◆ **Brano**
..............................

Ma la leggenda di Delo affonda le sue radici ancora più in profondità, in un’epoca in cui gli dei camminavano sulla terra. È nell’Inno ad Apollo di Omero, un testo che risale all’800 a.C. circa, che troviamo il mito di Leto, una mortale di straordinaria bellezza. Incinta di Zeus, la sua condizione la rese una fuggitiva: nessun luogo osava darle asilo, temendo la terribile ira di Era, la gelosa moglie del re degli dei. Fu una piccola isola, fino a quel momento errante tra le onde, a mostrare pietà. Accettò di ospitare Leto nel suo momento più vulnerabile. In segno di gratitudine e per assicurare un luogo sacro alla nascita dei suoi figli, Zeus la stabilizzò per sempre. Creò quattro possenti pilastri che, emergendo dalle profondità marine, ancorarono saldamente l’isola al suo posto. Questa terra, destinata a un fato glorioso, era proprio Delo. Fu qui, su un minuscolo promontorio noto come Monte Cinto (da cui deriva il nome “Cinzia” per Artemide, la dea della luna piena), che Leto diede alla luce i due gemelli divini.
Dalla cima del Monte Cinto, la vista è mozzafiato. Da lì, il tuo sguardo spazia sull’intera isola di Delo e abbraccia l’intero circolo delle Cicladi, inclusa la vivace Mykonos, che sembra quasi a portata di mano, a meno di quattro chilometri di distanza. Eppure, al di là della sua bellezza storica, la Delo di oggi custodisce un’atmosfera sottile e inquietante. Nonostante la sua apparente tranquillità, l’isola sembra popolata da presenze silenziose e invisibili che paiono seguire ogni passo del visitatore. Non è raro, infatti, che coloro che scelgono di pernottare sull’isola riportino di aver vissuto sogni strani e vividi, quasi che le antiche energie del luogo si manifestino ancora, sussurrando storie di un tempo dimenticato.
C’è un’ironia silenziosa nel destino di Delo e Mykonos. In tempi antichi, i loro ruoli erano invertiti: era Delo il fulcro vibrante di attività civili e religiose, mentre Mykonos, la sua vicina oggi così celebre, le forniva i servizi di supporto necessari. Per molto tempo, una grotta-tempio celata sotto il Monte Cinto è stata venerata come il sacro luogo di nascita dei gemelli divini. Ma la storia, con la sua inesorabile ricerca della verità, ha svelato un altro segreto: ricerche storiche più recenti hanno dimostrato che quel santuario era in realtà un tempio di epoca ellenistica, dedicato al dio-eroe Ercole. Eppure, il mistero non si esaurisce. Il sentiero che si inerpica verso la cima del Monte Cinto è una via che ha tremila anni, un cammino battuto da innumerevoli passi e preghiere. La sommità stessa del monte è un crogiolo di fede antica, punteggiata da una serie di tempietti e altari consacrati a un pantheon eclettico: dalle divinità siriane agli dei egizi Serapide e Thot (identificato con il greco Ermes), al già menzionato Ercole, e persino alla temibile e gelosa Era (la Giunone romana). Tra le molte rovine che testimoniano storie di un tempo che fu, si trova anche un teatro, costruito per dare voce e forma ai drammi religiosi che animavano l’isola.

..............................

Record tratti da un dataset
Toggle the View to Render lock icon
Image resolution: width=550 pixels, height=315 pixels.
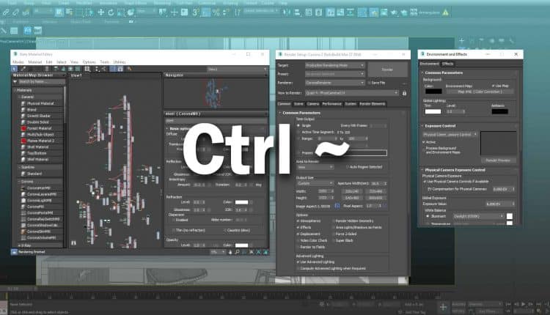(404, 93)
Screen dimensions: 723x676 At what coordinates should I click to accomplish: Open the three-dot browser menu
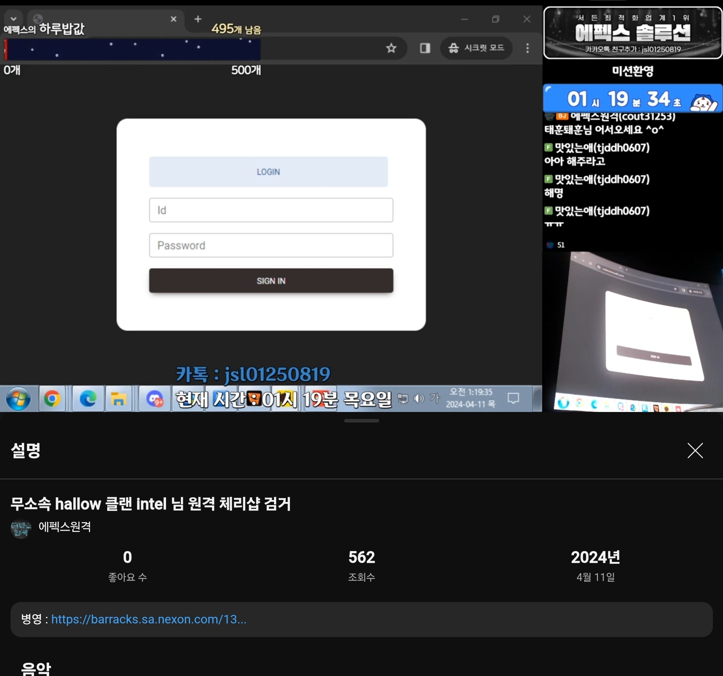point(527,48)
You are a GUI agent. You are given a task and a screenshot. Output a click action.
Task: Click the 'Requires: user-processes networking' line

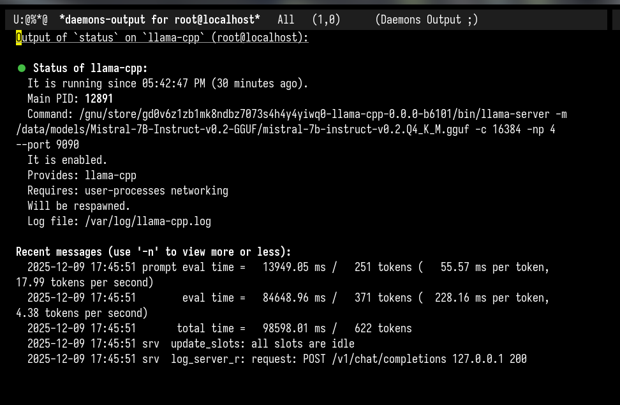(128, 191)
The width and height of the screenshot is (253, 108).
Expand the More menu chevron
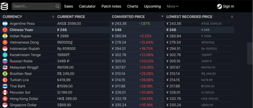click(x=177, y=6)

..............................

◆ **Compito 1**
Elenca tutte le divinità a cui, secondo il brano, sono consacrati i tempietti e gli altari sulla sommità del Monte Cinto.
◆ **Compito 2**
Ricopia senza modifiche il passo del brano che comincia con le parole "Dalla cima del" e si chiude dopo le parole "un tempo dimenticato.".
I record provengono da un'altra fonte.

◆ **Soluzione 1**
- le divinità siriane
- Serapide
- Thot
- Ercole
- Era

◆ **Soluzione 2**
Dalla cima del Monte Cinto, la vista è mozzafiato. Da lì, il tuo sguardo spazia sull’intera isola di Delo e abbraccia l’intero circolo delle Cicladi, inclusa la vivace Mykonos, che sembra quasi a portata di mano, a meno di quattro chilometri di distanza. Eppure, al di là della sua bellezza storica, la Delo di oggi custodisce un’atmosfera sottile e inquietante. Nonostante la sua apparente tranquillità, l’isola sembra popolata da presenze silenziose e invisibili che paiono seguire ogni passo del visitatore. Non è raro, infatti, che coloro che scelgono di pernottare sull’isola riportino di aver vissuto sogni strani e vividi, quasi che le antiche energie del luogo si manifestino ancora, sussurrando storie di un tempo dimenticato.